** Exercise data follows **

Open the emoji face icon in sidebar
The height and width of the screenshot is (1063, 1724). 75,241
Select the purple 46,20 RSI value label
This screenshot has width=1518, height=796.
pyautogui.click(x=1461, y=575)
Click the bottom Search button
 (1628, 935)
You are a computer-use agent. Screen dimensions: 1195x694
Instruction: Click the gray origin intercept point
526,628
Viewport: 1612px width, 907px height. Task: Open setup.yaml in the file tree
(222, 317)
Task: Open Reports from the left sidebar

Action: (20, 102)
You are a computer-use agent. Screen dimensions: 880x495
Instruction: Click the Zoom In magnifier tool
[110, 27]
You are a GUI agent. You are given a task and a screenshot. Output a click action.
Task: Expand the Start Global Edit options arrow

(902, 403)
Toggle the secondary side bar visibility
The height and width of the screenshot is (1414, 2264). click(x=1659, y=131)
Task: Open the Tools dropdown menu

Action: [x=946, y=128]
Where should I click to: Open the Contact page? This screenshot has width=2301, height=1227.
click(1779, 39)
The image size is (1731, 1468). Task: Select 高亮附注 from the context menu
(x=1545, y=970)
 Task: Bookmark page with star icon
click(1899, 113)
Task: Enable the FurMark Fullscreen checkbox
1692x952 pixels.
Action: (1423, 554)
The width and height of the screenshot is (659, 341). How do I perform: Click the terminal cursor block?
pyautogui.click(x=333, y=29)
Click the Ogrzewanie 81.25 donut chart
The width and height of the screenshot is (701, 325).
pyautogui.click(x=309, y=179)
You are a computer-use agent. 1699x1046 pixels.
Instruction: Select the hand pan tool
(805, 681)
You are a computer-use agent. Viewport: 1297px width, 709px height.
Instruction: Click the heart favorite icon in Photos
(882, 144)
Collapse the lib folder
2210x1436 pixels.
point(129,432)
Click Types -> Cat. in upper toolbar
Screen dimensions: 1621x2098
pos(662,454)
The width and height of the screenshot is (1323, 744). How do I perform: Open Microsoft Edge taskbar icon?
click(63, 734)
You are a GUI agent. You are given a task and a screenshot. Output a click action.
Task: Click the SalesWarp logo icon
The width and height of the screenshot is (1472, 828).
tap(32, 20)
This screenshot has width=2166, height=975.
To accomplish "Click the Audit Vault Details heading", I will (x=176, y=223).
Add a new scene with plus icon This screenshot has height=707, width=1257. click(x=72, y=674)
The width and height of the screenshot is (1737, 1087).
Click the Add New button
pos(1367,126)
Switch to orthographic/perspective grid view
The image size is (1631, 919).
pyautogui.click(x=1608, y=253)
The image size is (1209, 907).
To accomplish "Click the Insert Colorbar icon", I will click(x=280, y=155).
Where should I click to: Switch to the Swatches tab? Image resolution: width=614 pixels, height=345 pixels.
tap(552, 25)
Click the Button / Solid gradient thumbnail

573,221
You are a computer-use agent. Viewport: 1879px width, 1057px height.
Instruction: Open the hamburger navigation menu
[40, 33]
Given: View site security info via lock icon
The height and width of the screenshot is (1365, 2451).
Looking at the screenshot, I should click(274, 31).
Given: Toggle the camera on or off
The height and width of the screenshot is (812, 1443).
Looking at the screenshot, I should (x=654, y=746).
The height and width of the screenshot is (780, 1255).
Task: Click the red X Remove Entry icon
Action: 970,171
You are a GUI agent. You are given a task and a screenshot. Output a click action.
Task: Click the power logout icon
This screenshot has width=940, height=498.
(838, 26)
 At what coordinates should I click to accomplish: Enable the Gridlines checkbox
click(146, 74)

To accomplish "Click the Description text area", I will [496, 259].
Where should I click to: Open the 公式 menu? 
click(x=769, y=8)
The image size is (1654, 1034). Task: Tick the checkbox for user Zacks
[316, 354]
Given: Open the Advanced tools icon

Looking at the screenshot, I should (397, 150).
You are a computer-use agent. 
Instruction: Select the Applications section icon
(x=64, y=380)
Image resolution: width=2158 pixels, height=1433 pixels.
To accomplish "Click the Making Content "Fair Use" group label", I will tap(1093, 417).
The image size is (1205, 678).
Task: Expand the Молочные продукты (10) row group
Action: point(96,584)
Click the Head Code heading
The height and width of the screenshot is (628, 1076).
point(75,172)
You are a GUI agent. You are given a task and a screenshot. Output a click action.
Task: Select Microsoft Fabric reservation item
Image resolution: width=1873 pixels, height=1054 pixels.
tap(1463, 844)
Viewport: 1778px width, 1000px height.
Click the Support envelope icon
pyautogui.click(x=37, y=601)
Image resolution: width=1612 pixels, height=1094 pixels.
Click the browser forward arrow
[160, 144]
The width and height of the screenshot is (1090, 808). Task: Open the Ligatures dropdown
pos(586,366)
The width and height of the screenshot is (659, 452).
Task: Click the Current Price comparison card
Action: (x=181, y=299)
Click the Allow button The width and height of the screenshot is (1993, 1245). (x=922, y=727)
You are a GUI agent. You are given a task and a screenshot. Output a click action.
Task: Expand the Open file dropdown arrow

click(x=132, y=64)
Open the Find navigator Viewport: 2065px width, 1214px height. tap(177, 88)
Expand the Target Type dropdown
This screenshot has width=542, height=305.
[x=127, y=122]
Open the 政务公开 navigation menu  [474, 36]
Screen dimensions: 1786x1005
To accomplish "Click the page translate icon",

** End of Exercise data **

**What you have to do**
Could you transcribe the records in full, exactly?

**Answer area**
Open the emoji face icon in sidebar
The height and width of the screenshot is (1063, 1724). 75,241
Select the purple 46,20 RSI value label
This screenshot has width=1518, height=796.
pyautogui.click(x=1461, y=575)
Click the bottom Search button
 (1628, 935)
You are a computer-use agent. Screen dimensions: 1195x694
Instruction: Click the gray origin intercept point
526,628
Viewport: 1612px width, 907px height. Task: Open setup.yaml in the file tree
(222, 317)
Task: Open Reports from the left sidebar

Action: (20, 102)
You are a computer-use agent. Screen dimensions: 880x495
Instruction: Click the Zoom In magnifier tool
[110, 27]
You are a GUI agent. You are given a task and a screenshot. Output a click action.
Task: Expand the Start Global Edit options arrow

(902, 403)
Toggle the secondary side bar visibility
The height and width of the screenshot is (1414, 2264). click(x=1659, y=131)
Task: Open the Tools dropdown menu

Action: [x=946, y=128]
Where should I click to: Open the Contact page? This screenshot has width=2301, height=1227.
click(1779, 39)
The image size is (1731, 1468). Task: Select 高亮附注 from the context menu
(x=1545, y=970)
 Task: Bookmark page with star icon
click(1899, 113)
Task: Enable the FurMark Fullscreen checkbox
1692x952 pixels.
Action: (1423, 554)
The width and height of the screenshot is (659, 341). How do I perform: Click the terminal cursor block?
pyautogui.click(x=333, y=29)
Click the Ogrzewanie 81.25 donut chart
The width and height of the screenshot is (701, 325).
pyautogui.click(x=309, y=179)
You are a computer-use agent. 1699x1046 pixels.
Instruction: Select the hand pan tool
(805, 681)
You are a computer-use agent. Viewport: 1297px width, 709px height.
Instruction: Click the heart favorite icon in Photos
(882, 144)
Collapse the lib folder
2210x1436 pixels.
point(129,432)
Click Types -> Cat. in upper toolbar
Screen dimensions: 1621x2098
pos(662,454)
The width and height of the screenshot is (1323, 744). How do I perform: Open Microsoft Edge taskbar icon?
click(63, 734)
You are a GUI agent. You are given a task and a screenshot. Output a click action.
Task: Click the SalesWarp logo icon
The width and height of the screenshot is (1472, 828).
tap(32, 20)
This screenshot has width=2166, height=975.
To accomplish "Click the Audit Vault Details heading", I will (x=176, y=223).
Add a new scene with plus icon This screenshot has height=707, width=1257. click(x=72, y=674)
The width and height of the screenshot is (1737, 1087).
Click the Add New button
pos(1367,126)
Switch to orthographic/perspective grid view
The image size is (1631, 919).
pyautogui.click(x=1608, y=253)
The image size is (1209, 907).
To accomplish "Click the Insert Colorbar icon", I will click(x=280, y=155).
Where should I click to: Switch to the Swatches tab? Image resolution: width=614 pixels, height=345 pixels.
tap(552, 25)
Click the Button / Solid gradient thumbnail

573,221
You are a computer-use agent. Viewport: 1879px width, 1057px height.
Instruction: Open the hamburger navigation menu
[40, 33]
Given: View site security info via lock icon
The height and width of the screenshot is (1365, 2451).
Looking at the screenshot, I should click(274, 31).
Given: Toggle the camera on or off
The height and width of the screenshot is (812, 1443).
Looking at the screenshot, I should (x=654, y=746).
The height and width of the screenshot is (780, 1255).
Task: Click the red X Remove Entry icon
Action: 970,171
You are a GUI agent. You are given a task and a screenshot. Output a click action.
Task: Click the power logout icon
This screenshot has width=940, height=498.
(838, 26)
 At what coordinates should I click to accomplish: Enable the Gridlines checkbox
click(146, 74)

To accomplish "Click the Description text area", I will [496, 259].
Where should I click to: Open the 公式 menu? 
click(x=769, y=8)
The image size is (1654, 1034). Task: Tick the checkbox for user Zacks
[316, 354]
Given: Open the Advanced tools icon

Looking at the screenshot, I should (397, 150).
You are a computer-use agent. 
Instruction: Select the Applications section icon
(x=64, y=380)
Image resolution: width=2158 pixels, height=1433 pixels.
To accomplish "Click the Making Content "Fair Use" group label", I will tap(1093, 417).
The image size is (1205, 678).
Task: Expand the Молочные продукты (10) row group
Action: point(96,584)
Click the Head Code heading
The height and width of the screenshot is (628, 1076).
point(75,172)
You are a GUI agent. You are given a task and a screenshot. Output a click action.
Task: Select Microsoft Fabric reservation item
Image resolution: width=1873 pixels, height=1054 pixels.
tap(1463, 844)
Viewport: 1778px width, 1000px height.
Click the Support envelope icon
pyautogui.click(x=37, y=601)
Image resolution: width=1612 pixels, height=1094 pixels.
Click the browser forward arrow
[160, 144]
The width and height of the screenshot is (1090, 808). Task: Open the Ligatures dropdown
pos(586,366)
The width and height of the screenshot is (659, 452).
Task: Click the Current Price comparison card
Action: (x=181, y=299)
Click the Allow button The width and height of the screenshot is (1993, 1245). (x=922, y=727)
You are a GUI agent. You are given a task and a screenshot. Output a click action.
Task: Expand the Open file dropdown arrow

click(x=132, y=64)
Open the Find navigator Viewport: 2065px width, 1214px height. tap(177, 88)
Expand the Target Type dropdown
This screenshot has width=542, height=305.
[x=127, y=122]
Open the 政务公开 navigation menu  [474, 36]
Screen dimensions: 1786x1005
To accomplish "Click the page translate icon",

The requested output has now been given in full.